First Wives' Club () is a 2007 South Korean drama series starring Kim Hye-sun, Kim Hae-sook, Oh Hyun-kyung, Ahn Nae-sang, Lee Joon-hyuk and Son Hyun-joo. The weekend drama aired on SBS from September 29, 2007 to October 5, 2008 on Saturdays and Sundays at 21:45 for 104 episodes.

Cast
Kim Hyeseon as Han Bok-soo
Kim Hae-sook as Ahn Yang-soon
Oh Hyun-kyung as Na Hwa-shin
Oh Dae-gyu as Lee Ki-jeok (Bok-soo's husband)

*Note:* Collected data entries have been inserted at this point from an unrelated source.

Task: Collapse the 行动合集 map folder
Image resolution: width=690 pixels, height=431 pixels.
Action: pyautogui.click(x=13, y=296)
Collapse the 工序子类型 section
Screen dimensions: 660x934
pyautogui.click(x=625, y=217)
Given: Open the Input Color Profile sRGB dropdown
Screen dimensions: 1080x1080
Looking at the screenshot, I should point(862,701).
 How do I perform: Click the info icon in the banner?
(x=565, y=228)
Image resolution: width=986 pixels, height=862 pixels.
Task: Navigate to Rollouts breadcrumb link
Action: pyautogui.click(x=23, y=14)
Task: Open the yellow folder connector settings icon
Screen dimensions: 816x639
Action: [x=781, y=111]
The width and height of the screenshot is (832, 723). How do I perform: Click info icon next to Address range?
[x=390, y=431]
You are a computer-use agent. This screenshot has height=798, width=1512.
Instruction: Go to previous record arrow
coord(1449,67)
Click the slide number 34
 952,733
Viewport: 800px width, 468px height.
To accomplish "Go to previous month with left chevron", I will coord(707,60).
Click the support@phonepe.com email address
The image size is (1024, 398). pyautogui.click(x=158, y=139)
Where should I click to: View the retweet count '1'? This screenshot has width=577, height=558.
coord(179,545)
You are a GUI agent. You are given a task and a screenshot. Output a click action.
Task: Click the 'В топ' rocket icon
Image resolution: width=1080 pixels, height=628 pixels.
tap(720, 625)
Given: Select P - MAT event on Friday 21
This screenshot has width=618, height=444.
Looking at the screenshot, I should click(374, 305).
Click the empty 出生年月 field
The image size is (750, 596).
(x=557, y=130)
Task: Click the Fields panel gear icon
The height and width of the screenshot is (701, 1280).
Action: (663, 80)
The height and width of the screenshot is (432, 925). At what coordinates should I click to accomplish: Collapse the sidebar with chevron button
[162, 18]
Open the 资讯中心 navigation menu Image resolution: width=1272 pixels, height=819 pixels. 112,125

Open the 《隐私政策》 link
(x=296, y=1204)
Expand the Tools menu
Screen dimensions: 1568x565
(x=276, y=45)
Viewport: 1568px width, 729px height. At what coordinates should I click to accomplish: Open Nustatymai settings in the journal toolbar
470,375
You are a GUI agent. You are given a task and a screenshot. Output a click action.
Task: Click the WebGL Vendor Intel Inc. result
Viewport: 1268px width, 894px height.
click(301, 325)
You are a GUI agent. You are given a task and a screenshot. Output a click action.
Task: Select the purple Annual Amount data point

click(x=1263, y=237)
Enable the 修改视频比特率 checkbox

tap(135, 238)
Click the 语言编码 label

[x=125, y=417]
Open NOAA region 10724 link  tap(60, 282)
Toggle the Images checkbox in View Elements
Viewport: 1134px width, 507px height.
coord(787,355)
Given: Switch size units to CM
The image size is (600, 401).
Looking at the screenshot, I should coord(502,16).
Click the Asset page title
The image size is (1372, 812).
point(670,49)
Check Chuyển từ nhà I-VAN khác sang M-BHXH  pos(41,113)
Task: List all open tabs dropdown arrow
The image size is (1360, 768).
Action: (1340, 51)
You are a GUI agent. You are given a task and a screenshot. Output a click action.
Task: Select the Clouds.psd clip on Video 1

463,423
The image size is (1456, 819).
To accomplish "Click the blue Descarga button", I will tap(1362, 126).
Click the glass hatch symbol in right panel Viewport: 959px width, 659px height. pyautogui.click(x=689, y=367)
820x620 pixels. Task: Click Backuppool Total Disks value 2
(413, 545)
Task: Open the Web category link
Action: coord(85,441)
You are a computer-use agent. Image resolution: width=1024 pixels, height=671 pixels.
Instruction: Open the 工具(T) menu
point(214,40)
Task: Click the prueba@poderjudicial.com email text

Park In-hwan as Lee Hwa-sang (Ki-jeok's father)
Han Jin-hee as Han Shim-han (Yang-sun's husband)
Ahn Nae-sang as Han Won-soo (Hwa-shin's husband)
Kang Yi-seok as Chul (Won-soo and Hwa-shin's son)
Son Hyun-joo as Gil-eok
Byun Jung-min as Jung Na-mi (Gil-eok's wife)
Lee Mi-young as Bok Boon-ja
Lee Joon-hyuk as Han Sun-soo
Yoo Ha-na as Choi Hyun-shil
Kim Hee-jung as Mo Ji-ran
Jang Da-yoon as Jin-joo (Ji-ran's daughter)
Kim Ha-kyun as Mr. Kam (Ji-ran's husband)
Lee Sang-woo as Koo Se-joo
Yoon Joo-hee as Bang Hae-ja / Director Bang (fashion department)
Yoo Seung-bong as Chairman Koo (Se-joo's father)
Lee Il-hwa as Jo Yong-hee (doctor, Ki-jeok's old classmate)
On Jo as Pan Mae-soon
Okabe Tomoaki as Kang Go-joo
Yoo Se-rye as Hong Bo-hae
Son Jong-bum as Mr. Jong (Gil-eok's friend)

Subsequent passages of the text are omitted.